# On line CCW permit classes



## MarineScott (Jan 13, 2013)

I live in Virginia, so I am seeking advice from some one within my state, but also anyone who has taken an online course in another state.
I would like to have my wife take an on line course at Virginia Gun Training On line concealed handgun permit class. How would I find out if it is a credible class?
I have also purchase the book "The Virginia Gun Owners Guide " for us to read.
With my military background I just applied for mine at the courthouse.
If she would take a regular sit down class it is $50 plus another $50 for the permit. The on line class is $20.

All advice and opinions are welcomed
Thanks
Scott


----------



## TAPnRACK (Jan 30, 2013)

I think Virginia is the only state to recognize an online training class (may be wrong). From what I've read it takes approx 90 min to complete.

As far as being credible... I may be old fashioned in believing in actually having to handle a handgun during a CCW/CPL class. 

Another issue may be reciprocity (other states honoring your CCW/CPL)... most states require a certain amount of info covered plus range time, which obviously isen't gonna happen in 90 min.

My greatest concern is if you are actually involved in a defensive shooting and the family's lawyer asks about your training regarding your CCW/CPL permit... wonder how that may effect things.

Obvious downside is watching a video leaves no opportunity to ask questions or clear up something you may not fully understand. I know our legal section raises many questions & hypothetical scenarios. The legal section... including how to deal with police if involved in an actual shooting is the most important part of the class, and should not be "glossed" over for time constraints... for it can keep you out of prison.

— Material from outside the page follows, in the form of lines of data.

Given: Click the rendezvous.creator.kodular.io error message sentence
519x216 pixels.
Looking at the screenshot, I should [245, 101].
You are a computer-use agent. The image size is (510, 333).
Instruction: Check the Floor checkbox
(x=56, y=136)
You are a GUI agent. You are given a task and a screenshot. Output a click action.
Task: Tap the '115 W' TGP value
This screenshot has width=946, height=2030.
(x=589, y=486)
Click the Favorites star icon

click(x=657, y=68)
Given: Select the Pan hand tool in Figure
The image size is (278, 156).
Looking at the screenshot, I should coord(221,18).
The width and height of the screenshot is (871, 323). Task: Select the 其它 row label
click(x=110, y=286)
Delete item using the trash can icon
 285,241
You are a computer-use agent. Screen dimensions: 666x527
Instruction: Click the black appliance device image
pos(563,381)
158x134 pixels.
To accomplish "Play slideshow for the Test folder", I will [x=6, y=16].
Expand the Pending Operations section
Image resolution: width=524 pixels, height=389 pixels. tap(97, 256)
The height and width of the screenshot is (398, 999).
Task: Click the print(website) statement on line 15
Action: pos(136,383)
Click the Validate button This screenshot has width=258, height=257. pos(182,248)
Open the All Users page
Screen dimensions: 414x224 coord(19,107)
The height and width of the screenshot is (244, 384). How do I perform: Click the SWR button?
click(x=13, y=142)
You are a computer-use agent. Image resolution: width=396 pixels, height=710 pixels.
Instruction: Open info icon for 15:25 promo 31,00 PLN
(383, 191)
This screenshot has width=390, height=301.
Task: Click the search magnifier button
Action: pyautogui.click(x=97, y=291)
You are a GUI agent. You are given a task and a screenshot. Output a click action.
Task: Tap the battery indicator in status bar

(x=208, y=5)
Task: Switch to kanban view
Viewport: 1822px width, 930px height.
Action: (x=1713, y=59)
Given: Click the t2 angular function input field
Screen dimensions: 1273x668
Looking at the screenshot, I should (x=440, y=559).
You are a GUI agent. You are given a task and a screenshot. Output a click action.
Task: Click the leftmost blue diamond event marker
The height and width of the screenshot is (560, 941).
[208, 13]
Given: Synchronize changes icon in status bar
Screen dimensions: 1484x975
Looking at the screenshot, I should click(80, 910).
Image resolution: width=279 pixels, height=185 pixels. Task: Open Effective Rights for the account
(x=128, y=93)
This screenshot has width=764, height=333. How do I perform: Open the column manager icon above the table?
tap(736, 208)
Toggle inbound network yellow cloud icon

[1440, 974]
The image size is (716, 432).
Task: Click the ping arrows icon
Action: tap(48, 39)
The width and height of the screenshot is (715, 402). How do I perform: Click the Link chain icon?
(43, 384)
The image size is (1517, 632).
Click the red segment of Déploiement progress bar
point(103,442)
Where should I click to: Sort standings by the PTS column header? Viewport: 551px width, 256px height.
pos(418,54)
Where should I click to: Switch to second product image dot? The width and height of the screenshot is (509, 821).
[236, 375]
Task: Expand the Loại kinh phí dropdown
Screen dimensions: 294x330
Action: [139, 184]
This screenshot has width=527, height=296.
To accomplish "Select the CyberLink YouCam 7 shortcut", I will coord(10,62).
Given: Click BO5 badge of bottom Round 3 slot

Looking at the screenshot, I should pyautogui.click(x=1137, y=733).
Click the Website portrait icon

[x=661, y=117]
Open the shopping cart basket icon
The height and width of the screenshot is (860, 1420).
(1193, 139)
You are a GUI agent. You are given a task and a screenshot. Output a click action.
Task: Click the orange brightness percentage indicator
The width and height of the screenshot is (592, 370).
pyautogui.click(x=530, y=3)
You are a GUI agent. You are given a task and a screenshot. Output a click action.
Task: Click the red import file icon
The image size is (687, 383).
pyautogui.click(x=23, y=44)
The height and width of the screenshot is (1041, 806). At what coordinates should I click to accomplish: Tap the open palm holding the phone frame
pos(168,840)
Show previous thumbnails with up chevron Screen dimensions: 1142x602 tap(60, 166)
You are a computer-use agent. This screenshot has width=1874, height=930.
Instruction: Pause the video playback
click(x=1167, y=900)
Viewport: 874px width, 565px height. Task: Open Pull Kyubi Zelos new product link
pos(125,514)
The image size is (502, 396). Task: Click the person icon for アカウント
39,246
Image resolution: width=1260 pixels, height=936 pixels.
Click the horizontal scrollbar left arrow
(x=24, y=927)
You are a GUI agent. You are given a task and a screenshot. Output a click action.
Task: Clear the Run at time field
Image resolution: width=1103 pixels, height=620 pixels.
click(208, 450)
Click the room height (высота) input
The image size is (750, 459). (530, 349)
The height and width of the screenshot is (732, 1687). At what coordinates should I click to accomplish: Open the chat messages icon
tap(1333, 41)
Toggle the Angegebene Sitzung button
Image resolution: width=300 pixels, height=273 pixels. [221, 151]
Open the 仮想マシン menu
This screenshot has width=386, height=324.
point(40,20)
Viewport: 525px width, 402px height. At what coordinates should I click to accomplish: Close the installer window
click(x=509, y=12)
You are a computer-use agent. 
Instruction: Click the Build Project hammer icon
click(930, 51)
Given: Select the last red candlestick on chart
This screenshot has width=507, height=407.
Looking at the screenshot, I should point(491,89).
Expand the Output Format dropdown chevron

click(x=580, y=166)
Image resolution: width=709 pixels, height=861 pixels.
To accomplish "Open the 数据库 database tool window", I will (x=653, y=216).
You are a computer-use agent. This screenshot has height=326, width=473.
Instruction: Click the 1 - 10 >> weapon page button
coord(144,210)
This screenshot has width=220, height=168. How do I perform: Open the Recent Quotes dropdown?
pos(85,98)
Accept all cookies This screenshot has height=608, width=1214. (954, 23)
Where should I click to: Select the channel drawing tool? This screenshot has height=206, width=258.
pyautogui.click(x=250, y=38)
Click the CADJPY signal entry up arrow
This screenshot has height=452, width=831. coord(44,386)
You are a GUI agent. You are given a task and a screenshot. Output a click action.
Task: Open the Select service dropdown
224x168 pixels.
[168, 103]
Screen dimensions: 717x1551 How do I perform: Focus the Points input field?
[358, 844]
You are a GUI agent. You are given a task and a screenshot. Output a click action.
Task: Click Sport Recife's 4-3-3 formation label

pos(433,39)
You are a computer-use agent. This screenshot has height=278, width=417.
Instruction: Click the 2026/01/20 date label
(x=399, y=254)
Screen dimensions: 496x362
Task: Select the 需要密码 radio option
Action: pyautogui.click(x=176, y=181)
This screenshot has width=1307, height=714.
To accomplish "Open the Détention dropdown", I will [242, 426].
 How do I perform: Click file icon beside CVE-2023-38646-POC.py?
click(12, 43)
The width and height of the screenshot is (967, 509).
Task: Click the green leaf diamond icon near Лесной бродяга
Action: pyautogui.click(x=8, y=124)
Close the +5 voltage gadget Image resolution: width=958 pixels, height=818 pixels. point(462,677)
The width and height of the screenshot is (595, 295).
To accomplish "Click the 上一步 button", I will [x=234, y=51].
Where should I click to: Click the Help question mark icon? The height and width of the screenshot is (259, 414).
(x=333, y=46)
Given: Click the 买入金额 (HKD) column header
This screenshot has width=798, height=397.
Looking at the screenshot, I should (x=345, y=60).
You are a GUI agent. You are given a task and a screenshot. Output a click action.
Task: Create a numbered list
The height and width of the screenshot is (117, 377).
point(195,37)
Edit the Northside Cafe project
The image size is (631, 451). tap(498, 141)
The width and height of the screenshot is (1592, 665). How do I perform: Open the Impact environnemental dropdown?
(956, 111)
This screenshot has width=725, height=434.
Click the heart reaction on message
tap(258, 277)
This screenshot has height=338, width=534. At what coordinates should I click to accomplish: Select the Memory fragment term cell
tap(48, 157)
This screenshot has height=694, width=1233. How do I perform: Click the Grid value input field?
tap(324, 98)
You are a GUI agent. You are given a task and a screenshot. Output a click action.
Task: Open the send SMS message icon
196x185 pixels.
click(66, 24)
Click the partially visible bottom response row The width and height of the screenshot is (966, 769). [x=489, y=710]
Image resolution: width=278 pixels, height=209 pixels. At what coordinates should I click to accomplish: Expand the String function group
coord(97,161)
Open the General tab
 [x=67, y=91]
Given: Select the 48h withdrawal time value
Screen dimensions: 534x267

Just my thoughts on the whole online deal... to each his own though.


----------



## shouldazagged (Feb 7, 2013)

What TAPnRACK said, and said extremely well. I wouldn't feel comfortable carrying concealed after a course like that. The Kentucky course is hardly rigorous, or was when I took it years ago, but does involve live fire and lots of chances for Q & A on the legalities of use of deadly force. I hadn't even thought of TAPnRACK's important point about what a lawyer might do with that level of training.


----------



## pic (Nov 14, 2009)

Here in Nys the county I live in we don't need any training. But it takes about a year to receive a ccw permit if approved


----------



## berettabone (Jan 23, 2012)

Agreed......


TAPnRACK said:


> I think Virginia is the only state to recognize an online training class (may be wrong). From what I've read it takes approx 90 min to complete.
> 
> As far as being credible... I may be old fashioned in believing in actually having to handle a handgun during a CCW/CPL class.
> 
> ...


----------